Inflammasome in Dendritic Cells Immunobiology: Implications to Diseases and Therapeutic Strategies

Background: An intricate interplay between innate and adaptive immune cells is crucial for an effective immune response during disease, infection and vaccination. This interplay is mainly performed by dendritic cells (DCs), which are professional antigen presenting cells with unparalleled capacity to translate innate to adaptive immunity. They effectively recognize and uptake antigens, migrate to lymphoid tissues, and activate naive T-cells. Indeed, DCs have numerous germline encoded pattern recognition receptors (PRR) that recognize conserved pathogen associated molecular patterns (PAMPs) or danger associated molecular patterns (DAMPs).

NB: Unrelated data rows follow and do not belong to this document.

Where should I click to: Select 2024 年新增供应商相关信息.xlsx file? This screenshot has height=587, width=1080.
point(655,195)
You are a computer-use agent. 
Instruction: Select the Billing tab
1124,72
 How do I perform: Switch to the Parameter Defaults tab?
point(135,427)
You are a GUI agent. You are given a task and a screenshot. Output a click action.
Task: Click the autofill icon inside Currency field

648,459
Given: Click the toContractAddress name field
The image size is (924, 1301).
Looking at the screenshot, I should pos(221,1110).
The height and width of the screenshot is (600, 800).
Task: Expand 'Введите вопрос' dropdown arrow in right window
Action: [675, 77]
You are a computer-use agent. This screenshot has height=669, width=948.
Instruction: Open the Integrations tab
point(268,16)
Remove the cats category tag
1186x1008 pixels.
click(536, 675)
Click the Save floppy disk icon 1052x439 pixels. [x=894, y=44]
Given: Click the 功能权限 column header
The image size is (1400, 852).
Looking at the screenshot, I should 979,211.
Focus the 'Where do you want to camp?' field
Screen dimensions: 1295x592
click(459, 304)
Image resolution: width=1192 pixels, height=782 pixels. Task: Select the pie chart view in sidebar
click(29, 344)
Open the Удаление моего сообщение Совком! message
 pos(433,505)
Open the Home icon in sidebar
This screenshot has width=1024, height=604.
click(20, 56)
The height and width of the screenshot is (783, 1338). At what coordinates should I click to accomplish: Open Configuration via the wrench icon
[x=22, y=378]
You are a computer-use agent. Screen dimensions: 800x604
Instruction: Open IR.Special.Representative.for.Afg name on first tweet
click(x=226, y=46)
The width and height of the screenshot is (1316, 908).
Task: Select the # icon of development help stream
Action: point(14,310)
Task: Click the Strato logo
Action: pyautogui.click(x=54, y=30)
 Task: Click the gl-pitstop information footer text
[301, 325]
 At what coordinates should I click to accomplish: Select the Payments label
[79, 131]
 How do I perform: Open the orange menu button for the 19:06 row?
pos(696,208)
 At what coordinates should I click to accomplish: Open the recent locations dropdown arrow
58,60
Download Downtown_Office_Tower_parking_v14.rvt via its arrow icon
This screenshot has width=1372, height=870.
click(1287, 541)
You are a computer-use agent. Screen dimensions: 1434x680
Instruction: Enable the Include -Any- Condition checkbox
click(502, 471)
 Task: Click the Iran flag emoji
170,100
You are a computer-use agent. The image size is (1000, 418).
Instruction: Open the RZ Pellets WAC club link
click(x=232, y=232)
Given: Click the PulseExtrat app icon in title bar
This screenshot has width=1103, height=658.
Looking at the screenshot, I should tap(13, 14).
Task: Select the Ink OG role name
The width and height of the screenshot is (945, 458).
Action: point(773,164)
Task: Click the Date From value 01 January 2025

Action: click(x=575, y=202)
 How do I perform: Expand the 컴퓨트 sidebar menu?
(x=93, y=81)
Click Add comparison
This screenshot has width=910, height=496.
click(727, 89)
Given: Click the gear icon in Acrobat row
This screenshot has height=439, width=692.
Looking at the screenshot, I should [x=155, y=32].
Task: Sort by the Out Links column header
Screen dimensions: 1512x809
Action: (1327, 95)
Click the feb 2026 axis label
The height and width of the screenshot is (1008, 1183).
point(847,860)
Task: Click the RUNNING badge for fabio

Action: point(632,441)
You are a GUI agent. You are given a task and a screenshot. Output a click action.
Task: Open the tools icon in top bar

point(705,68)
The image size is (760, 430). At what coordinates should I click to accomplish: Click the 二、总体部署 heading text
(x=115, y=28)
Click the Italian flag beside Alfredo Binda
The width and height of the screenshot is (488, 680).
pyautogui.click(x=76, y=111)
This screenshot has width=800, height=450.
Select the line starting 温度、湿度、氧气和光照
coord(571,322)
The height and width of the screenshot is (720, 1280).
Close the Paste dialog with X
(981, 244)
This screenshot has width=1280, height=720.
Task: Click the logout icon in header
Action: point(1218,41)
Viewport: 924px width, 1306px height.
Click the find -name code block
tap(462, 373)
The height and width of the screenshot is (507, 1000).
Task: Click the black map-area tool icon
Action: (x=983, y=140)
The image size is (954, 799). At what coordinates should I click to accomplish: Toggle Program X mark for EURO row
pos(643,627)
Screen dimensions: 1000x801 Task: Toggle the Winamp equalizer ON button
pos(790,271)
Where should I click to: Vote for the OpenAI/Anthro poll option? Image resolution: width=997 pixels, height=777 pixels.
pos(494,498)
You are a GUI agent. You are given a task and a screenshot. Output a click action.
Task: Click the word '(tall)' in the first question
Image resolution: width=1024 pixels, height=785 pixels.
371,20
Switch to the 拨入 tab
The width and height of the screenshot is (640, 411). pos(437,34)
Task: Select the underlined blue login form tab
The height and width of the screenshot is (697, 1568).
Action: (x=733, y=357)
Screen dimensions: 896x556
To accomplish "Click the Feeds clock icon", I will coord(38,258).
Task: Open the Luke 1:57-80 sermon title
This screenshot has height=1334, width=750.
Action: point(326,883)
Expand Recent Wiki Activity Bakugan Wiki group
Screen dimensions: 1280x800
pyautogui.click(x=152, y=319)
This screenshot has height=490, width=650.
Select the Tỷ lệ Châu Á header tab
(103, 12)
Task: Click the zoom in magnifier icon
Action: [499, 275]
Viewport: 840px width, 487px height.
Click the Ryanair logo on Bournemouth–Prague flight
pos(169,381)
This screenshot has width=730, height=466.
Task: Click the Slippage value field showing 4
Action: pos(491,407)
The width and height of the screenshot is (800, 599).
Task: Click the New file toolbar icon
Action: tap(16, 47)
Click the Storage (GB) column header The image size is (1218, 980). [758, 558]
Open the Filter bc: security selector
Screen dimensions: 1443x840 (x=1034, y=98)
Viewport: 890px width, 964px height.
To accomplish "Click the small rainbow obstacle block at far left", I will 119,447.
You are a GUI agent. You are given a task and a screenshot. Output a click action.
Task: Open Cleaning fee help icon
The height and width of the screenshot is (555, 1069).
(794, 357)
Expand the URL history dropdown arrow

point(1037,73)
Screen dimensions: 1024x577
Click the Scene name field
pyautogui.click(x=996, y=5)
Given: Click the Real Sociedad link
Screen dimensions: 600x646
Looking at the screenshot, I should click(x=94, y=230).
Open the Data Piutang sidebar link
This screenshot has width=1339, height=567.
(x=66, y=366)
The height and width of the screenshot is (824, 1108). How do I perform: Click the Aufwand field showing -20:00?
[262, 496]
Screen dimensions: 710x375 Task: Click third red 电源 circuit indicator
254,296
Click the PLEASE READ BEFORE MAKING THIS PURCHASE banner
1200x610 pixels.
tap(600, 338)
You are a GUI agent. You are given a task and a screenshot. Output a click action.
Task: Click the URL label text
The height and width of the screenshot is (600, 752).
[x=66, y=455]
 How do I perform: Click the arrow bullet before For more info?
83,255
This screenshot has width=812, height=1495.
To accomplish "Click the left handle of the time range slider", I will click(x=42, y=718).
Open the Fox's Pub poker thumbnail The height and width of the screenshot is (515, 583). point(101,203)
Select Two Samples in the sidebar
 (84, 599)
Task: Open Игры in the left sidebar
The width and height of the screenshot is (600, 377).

While some PRRs like Toll-like receptors (TLRs) recognize PAMPs and DAMPs at the cell surface and in endosomal/ lysosomal compartments, others, such as NOD-like receptors (NLRs), act as cytosolic sensors. NLRs activation through recognition of PAMPs and DAMPs leads to the assembly of signaling multimeric protein complexes named inflammasomes. Inflammasomes are important regulators of caspase 1, the enzyme responsible for the proteolytically cleavage of precursors' pro-IL-1 beta and pro-IL-18 into their active form. Objective: To unveil how inflammasomes are related to maturation, migration, antigen presenting function and DCs ability to fine tune adaptive immune responses. Conclusion: Several studies show that in danger/infectious scenarios NLR and TLR synergize to expand DCs maturation, migration, antigen presenting function and adaptive immune system activation. However, in the absence of a danger scenario, and without TLR engagement, inflammasome activation stimulates an immunosuppressive profile on DCs. Overall, it is clear from literature that activation of the inflammasome in DCs should not be viewed in isolation but rather considering its interconnections with the various PPR-driven pathways. Due to the increasing evidences of inflammasome involvement in multiple inflammatory and immune diseases, this information is of utmost importance since precise inflammasome pharmacological targeting could lead to considerable clinical utility through fine-tuned targeted therapies.